I’ve been writing a lot of UI code lately, and one of the bread-and-butter operations in UI code is toggling boolean state, usually in response to a button press. Now, what does toggling code look like?

Say I have an object that likes to transition solely between happy states every time a certain event occurs. Here’s how I might handle it:

 theObject.happy = !theObject.happy;

There. Simple huh? Something you probably learn how to do in an introductory programming course. It might be surprising to you, but someone asked a question on how to do this on Stack Overflow. The other alternative provided in the answer is the somewhat more cerebral:

theObject.happy ^= true;

Thanks Spock.
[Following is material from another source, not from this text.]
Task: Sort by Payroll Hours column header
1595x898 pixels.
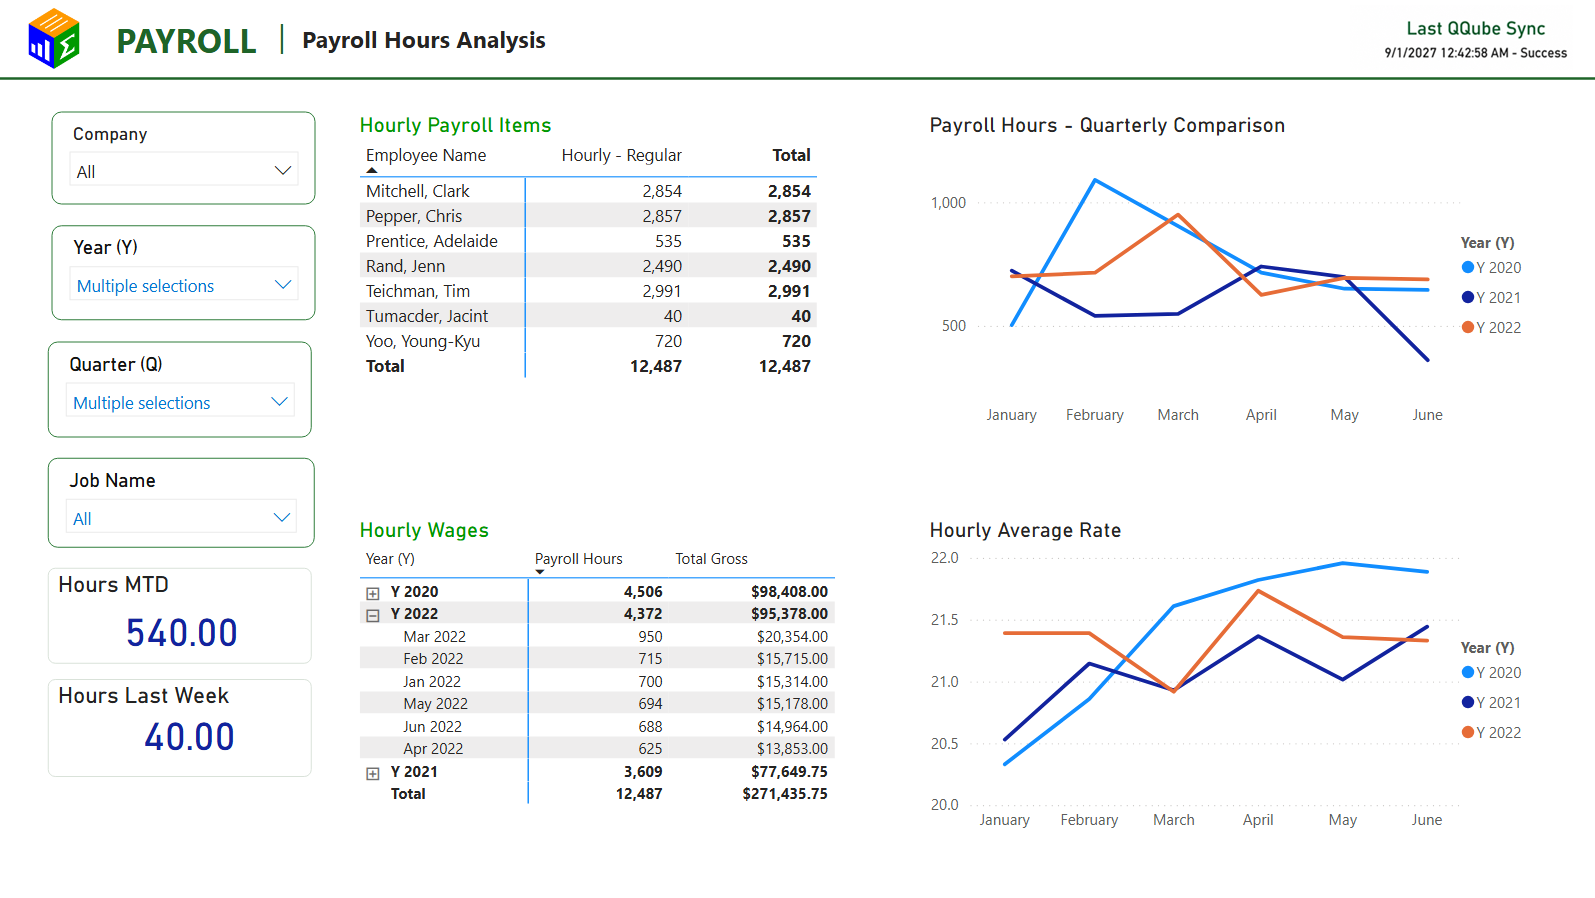Action: pos(578,559)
Of course if your language doesn’t have an assigning XOR operator this option is ruled out. If you value clarity of code, or you simply don’t want less brainy maintainers pestering you about what your code is doing, you rule this option out as well.

So I’ve been writing a lot of code recently of the first form, and it’s been making me sad. There’s a strong feeling of non object oriented-ness about it. I mean, to toggle the state of an object I have to:

  1. ask it what its current state is;
  2. flip that state locally;
  3. and then tell the object to take on this new state.

Bleh! Why the hell should I care what state it currently is in? I just want to toggle it! Shouldn’t I just be able to ask the object to toggle it’s own state; perhaps of even multiple properties in a batch sequence?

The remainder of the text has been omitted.